+++ Data listing
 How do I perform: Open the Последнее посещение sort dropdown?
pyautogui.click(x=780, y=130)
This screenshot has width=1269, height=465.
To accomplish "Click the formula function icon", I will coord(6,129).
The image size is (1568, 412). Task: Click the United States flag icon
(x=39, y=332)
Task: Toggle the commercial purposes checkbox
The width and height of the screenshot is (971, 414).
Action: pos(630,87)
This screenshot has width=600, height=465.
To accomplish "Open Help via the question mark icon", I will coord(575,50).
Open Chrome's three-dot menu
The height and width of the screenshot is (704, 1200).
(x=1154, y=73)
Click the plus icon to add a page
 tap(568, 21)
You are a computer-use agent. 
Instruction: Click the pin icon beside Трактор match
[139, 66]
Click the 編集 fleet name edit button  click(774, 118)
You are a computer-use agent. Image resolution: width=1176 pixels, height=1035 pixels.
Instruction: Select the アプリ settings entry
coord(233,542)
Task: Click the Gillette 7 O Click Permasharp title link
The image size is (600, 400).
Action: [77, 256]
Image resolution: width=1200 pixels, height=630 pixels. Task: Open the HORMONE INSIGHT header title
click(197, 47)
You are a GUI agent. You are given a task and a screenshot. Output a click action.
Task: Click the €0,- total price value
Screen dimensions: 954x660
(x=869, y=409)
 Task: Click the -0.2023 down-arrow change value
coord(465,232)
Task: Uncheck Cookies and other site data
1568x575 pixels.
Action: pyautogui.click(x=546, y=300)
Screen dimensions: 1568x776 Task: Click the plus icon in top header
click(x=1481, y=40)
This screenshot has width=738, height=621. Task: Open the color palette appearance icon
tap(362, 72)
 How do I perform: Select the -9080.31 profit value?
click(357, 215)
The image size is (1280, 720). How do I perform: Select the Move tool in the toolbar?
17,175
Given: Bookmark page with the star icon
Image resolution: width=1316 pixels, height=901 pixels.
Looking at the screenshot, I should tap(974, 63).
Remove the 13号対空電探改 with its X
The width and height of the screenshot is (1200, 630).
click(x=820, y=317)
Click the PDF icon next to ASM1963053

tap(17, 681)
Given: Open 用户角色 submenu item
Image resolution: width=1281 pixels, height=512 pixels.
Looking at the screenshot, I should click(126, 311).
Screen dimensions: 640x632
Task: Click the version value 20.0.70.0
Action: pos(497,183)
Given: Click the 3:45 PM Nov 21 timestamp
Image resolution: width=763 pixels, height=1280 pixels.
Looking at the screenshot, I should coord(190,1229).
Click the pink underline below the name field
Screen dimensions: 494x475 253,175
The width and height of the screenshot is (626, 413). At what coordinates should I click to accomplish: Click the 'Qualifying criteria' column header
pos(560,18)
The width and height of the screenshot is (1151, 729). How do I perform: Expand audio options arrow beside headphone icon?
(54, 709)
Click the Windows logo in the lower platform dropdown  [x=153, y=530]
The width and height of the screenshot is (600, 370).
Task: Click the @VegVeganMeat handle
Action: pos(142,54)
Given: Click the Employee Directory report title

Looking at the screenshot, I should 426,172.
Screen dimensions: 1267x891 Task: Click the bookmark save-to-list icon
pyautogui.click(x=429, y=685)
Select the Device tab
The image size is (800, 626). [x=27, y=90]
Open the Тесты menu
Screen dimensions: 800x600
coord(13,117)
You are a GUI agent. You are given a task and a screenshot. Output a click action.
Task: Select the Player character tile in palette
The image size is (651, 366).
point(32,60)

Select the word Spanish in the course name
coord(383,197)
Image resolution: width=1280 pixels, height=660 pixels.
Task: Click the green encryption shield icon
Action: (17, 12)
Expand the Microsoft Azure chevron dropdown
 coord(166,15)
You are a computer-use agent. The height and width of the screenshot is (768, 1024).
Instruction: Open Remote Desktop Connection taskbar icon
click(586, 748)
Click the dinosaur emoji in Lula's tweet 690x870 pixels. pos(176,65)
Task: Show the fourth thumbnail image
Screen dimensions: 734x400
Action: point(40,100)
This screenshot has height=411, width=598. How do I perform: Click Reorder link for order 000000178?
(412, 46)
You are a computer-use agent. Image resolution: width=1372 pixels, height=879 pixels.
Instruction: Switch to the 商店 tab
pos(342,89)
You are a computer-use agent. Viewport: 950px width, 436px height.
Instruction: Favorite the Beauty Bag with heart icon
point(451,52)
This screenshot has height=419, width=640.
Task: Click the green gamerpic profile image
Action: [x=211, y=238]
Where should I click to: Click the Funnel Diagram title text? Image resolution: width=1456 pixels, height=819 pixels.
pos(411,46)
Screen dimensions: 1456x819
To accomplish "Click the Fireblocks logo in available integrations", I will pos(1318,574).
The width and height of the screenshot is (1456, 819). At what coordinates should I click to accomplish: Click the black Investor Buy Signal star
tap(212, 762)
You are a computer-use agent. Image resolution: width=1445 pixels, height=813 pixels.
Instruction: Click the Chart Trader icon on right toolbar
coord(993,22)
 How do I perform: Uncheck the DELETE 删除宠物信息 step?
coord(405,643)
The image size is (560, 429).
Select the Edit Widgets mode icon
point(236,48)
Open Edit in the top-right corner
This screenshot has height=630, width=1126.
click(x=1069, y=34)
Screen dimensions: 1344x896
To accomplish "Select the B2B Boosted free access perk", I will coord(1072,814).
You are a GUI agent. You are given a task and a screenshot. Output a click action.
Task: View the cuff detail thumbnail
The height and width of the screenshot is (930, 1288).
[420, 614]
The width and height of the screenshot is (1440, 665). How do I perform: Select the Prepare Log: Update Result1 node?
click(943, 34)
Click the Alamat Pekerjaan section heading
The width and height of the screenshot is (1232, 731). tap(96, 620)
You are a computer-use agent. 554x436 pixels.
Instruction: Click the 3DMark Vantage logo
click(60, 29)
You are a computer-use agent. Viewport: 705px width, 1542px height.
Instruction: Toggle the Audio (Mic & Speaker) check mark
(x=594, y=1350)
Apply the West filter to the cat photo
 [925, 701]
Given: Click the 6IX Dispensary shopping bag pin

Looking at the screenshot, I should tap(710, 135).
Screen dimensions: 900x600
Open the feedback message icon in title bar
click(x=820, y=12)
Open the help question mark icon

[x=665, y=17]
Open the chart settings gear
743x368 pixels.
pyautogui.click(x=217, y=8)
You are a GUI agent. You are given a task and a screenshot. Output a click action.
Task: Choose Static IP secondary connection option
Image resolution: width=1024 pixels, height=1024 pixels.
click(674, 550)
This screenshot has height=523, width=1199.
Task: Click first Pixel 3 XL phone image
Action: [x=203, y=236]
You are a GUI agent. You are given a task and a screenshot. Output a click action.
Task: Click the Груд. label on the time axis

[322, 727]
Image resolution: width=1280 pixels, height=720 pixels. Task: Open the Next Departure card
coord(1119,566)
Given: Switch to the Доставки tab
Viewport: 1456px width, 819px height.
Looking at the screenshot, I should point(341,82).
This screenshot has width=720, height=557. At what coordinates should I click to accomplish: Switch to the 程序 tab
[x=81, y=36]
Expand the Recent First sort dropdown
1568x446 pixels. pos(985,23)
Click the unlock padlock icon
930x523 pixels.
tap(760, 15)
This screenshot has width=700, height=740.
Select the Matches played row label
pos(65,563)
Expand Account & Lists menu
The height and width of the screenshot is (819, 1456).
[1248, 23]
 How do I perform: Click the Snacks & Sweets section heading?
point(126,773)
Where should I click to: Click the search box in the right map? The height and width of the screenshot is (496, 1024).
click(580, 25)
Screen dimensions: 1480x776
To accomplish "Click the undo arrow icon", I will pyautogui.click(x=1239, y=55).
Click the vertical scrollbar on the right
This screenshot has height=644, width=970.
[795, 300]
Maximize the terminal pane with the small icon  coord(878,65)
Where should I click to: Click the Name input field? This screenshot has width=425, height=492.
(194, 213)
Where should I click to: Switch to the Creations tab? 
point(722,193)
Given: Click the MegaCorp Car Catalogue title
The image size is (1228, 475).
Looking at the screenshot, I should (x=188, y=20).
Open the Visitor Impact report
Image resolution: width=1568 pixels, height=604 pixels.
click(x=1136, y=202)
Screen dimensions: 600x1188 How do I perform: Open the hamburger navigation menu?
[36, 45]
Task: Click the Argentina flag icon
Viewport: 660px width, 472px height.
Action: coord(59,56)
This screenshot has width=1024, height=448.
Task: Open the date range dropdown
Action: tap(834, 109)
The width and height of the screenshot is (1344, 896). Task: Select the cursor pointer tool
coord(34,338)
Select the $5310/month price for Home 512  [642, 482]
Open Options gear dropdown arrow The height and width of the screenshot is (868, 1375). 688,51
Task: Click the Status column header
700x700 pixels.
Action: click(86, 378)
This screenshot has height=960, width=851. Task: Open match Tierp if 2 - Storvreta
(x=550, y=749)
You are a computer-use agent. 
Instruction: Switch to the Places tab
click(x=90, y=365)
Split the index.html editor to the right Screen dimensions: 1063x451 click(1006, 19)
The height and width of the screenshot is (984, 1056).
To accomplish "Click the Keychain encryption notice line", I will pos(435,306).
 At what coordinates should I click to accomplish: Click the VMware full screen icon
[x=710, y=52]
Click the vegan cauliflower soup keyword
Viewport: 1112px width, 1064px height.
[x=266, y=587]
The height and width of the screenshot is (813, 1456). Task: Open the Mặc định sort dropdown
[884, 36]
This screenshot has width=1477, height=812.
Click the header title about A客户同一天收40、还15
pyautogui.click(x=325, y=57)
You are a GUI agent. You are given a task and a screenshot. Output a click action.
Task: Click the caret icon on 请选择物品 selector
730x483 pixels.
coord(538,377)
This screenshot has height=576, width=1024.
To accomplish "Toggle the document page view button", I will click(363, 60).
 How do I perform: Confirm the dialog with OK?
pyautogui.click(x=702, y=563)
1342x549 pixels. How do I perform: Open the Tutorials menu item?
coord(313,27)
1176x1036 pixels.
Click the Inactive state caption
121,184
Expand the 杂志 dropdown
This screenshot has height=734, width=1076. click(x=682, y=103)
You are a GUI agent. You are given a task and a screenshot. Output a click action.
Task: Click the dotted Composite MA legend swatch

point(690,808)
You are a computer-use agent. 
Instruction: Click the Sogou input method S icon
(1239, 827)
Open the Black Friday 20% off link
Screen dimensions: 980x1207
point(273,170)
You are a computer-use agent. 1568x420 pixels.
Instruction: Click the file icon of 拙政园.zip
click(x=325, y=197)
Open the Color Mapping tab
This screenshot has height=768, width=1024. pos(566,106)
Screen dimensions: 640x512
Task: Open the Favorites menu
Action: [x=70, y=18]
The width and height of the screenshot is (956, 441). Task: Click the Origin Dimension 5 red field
++++++
▶ _What the exercise asks_
Go through the listing above and locate each line that holds the word "thumbnail". Copy those lines.

▶ _Exercise result_
Task: Show the fourth thumbnail image
Task: View the cuff detail thumbnail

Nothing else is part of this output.